[Start of section]
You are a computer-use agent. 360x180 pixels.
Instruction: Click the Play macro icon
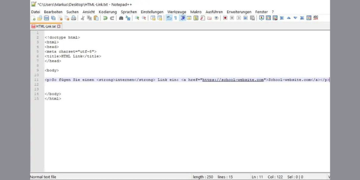pos(239,18)
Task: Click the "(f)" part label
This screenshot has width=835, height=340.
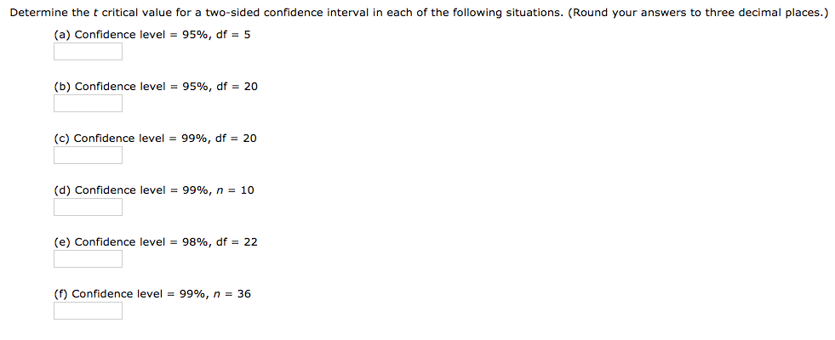Action: click(x=61, y=294)
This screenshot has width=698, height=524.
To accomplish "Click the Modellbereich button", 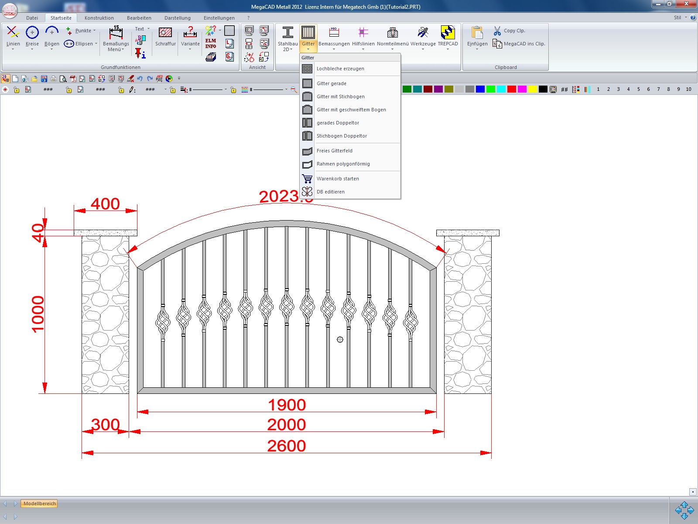I will [39, 503].
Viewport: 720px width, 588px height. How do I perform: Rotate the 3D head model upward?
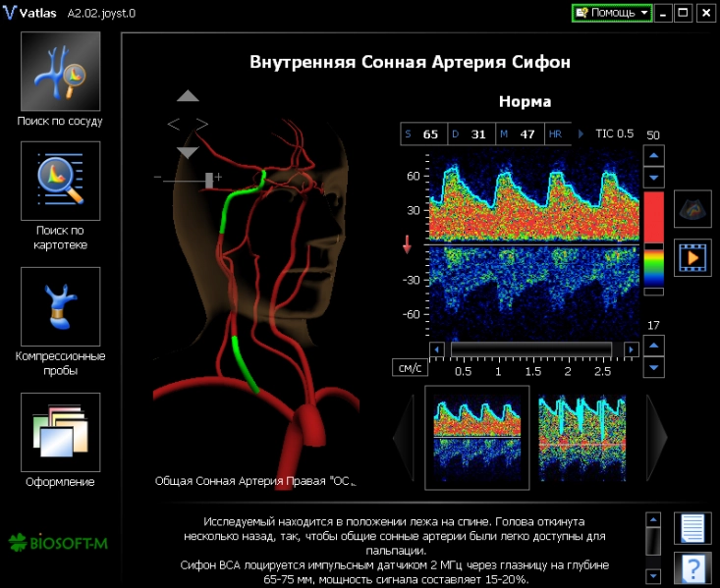pyautogui.click(x=188, y=96)

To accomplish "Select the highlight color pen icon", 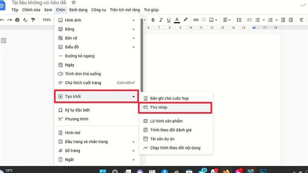I will point(185,20).
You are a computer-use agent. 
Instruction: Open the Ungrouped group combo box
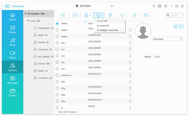point(168,39)
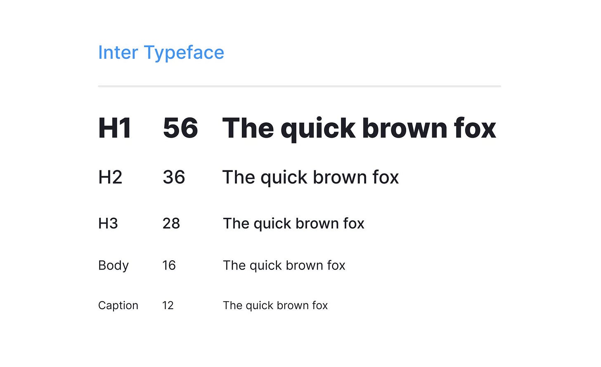This screenshot has width=601, height=367.
Task: Click the H2 style label
Action: coord(110,177)
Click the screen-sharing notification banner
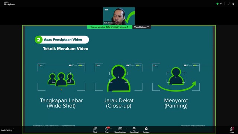This screenshot has height=134, width=238. 110,27
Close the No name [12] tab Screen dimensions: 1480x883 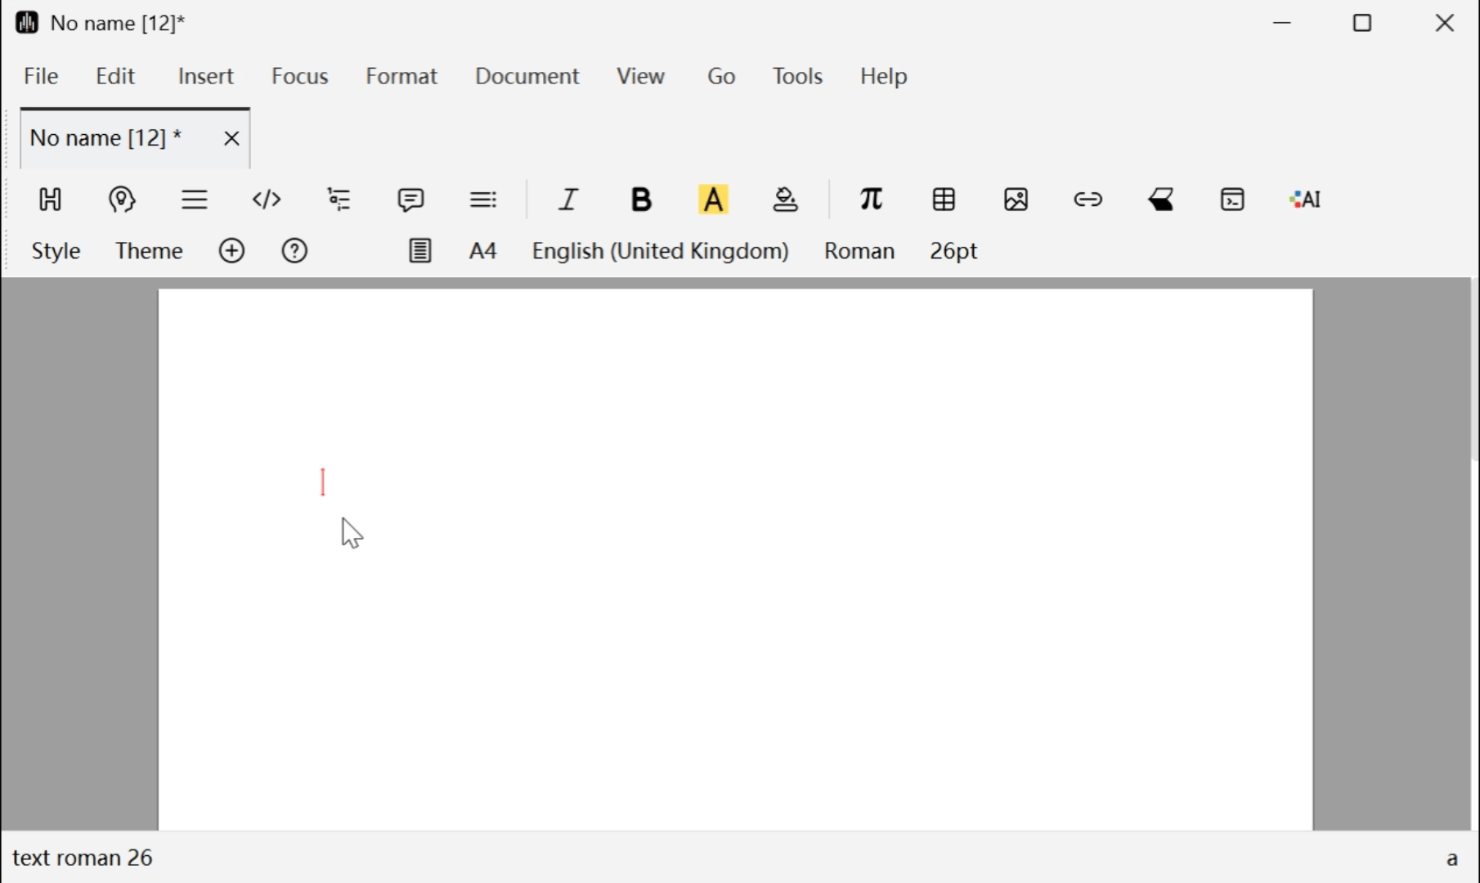pos(231,139)
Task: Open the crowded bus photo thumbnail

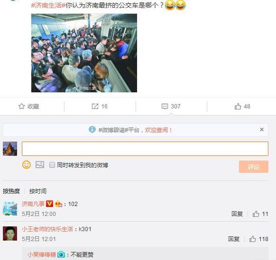Action: point(84,53)
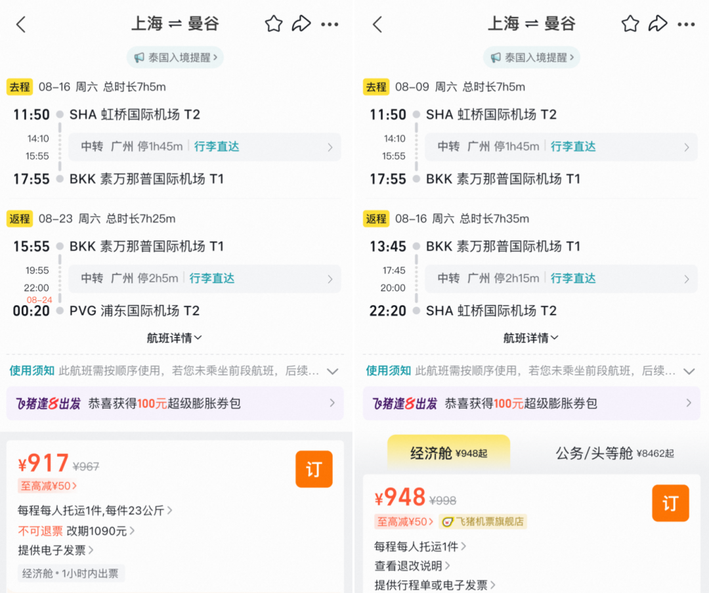The height and width of the screenshot is (593, 709).
Task: Click the share icon next to the star
Action: (x=302, y=23)
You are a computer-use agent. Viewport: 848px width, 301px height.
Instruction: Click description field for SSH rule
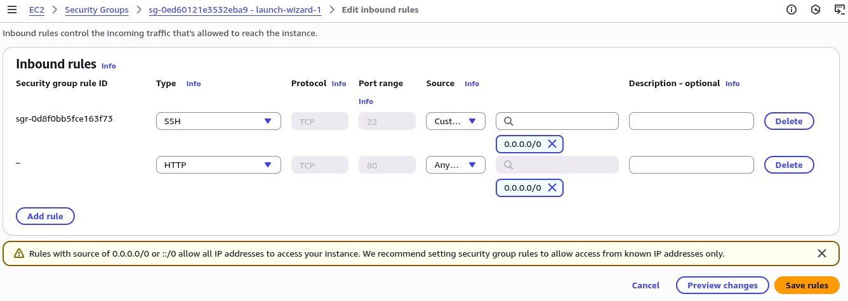pyautogui.click(x=691, y=121)
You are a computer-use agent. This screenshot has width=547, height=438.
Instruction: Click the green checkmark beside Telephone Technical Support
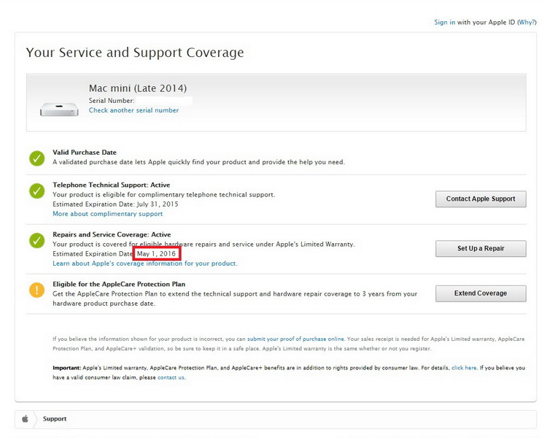36,191
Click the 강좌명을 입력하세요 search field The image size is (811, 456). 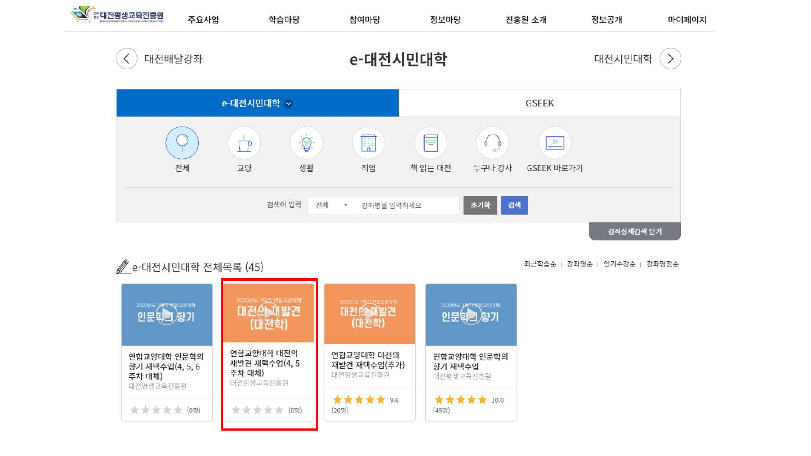(406, 205)
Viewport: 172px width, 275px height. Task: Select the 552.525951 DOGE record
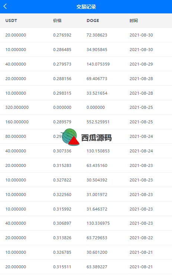pyautogui.click(x=86, y=122)
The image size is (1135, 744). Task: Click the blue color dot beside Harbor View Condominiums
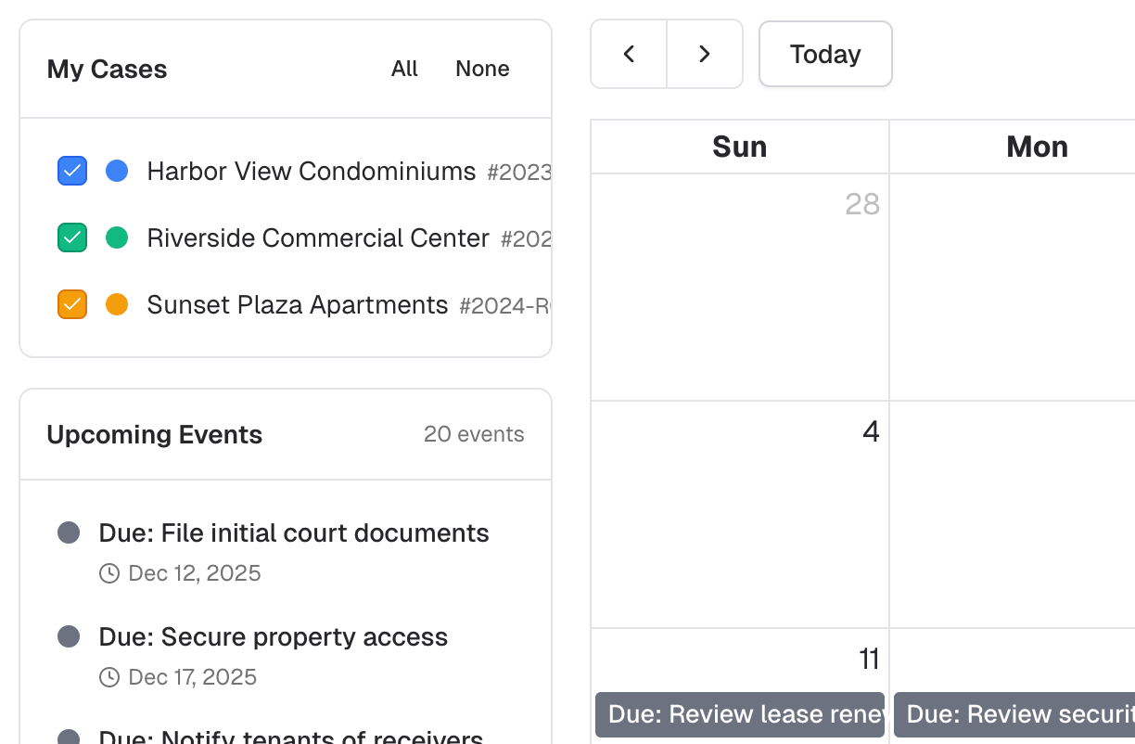click(117, 171)
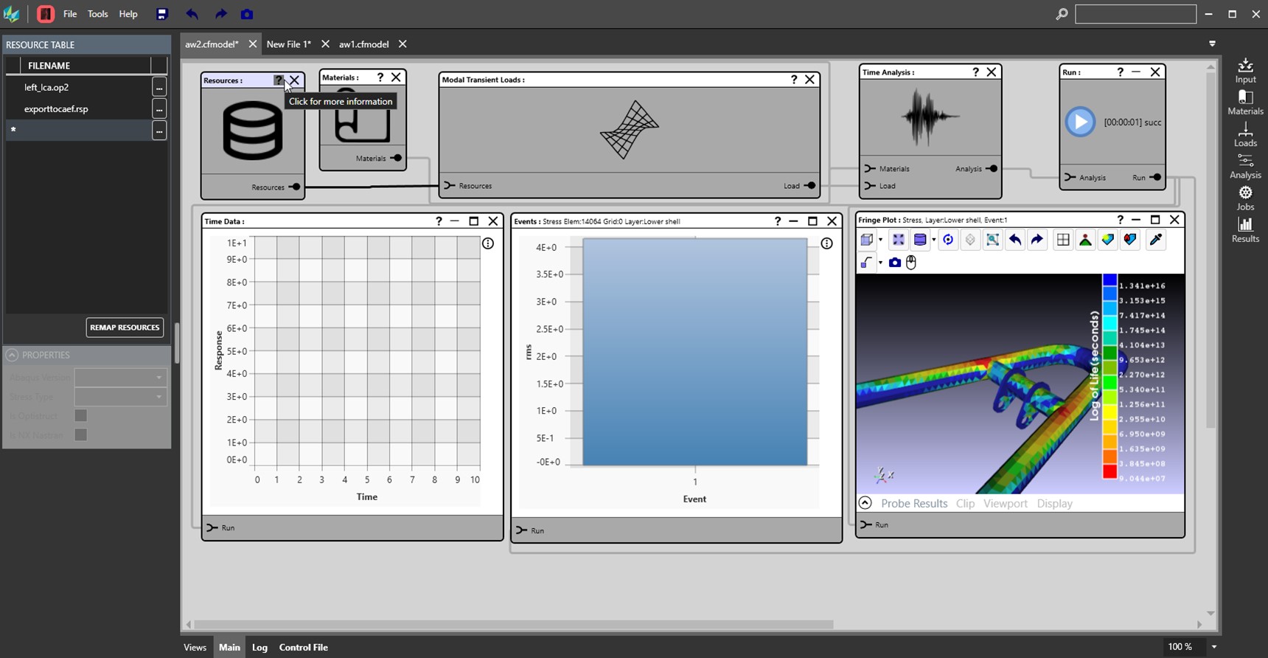Click the camera snapshot icon in Fringe Plot
The width and height of the screenshot is (1268, 658).
pos(894,263)
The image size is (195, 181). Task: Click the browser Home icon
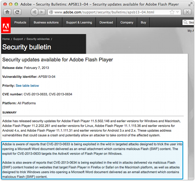tap(7, 12)
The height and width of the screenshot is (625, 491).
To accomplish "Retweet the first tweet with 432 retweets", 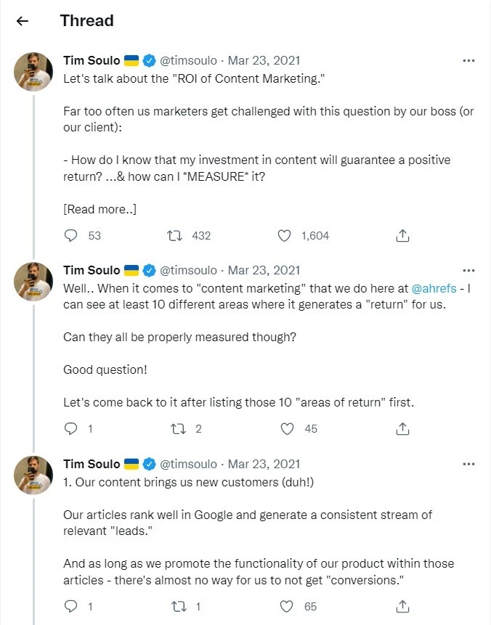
[End of section]
TO DO
The line containing "Viewport: 172px width, 275px" and every line after it, through the end of the material above, are to be printed exactly; no pictures belong in the output.

TASK RESULT
Viewport: 172px width, 275px height. Task: Select the 552.525951 DOGE record
pyautogui.click(x=86, y=122)
The image size is (1135, 744). Task: Click the blue color dot beside Harbor View Condominiums
click(117, 171)
Click the camera snapshot icon in Fringe Plot
The width and height of the screenshot is (1268, 658).
pos(894,263)
The image size is (195, 181). Task: Click the browser Home icon
tap(7, 12)
The height and width of the screenshot is (625, 491).
To accomplish "Retweet the first tweet with 432 retweets", 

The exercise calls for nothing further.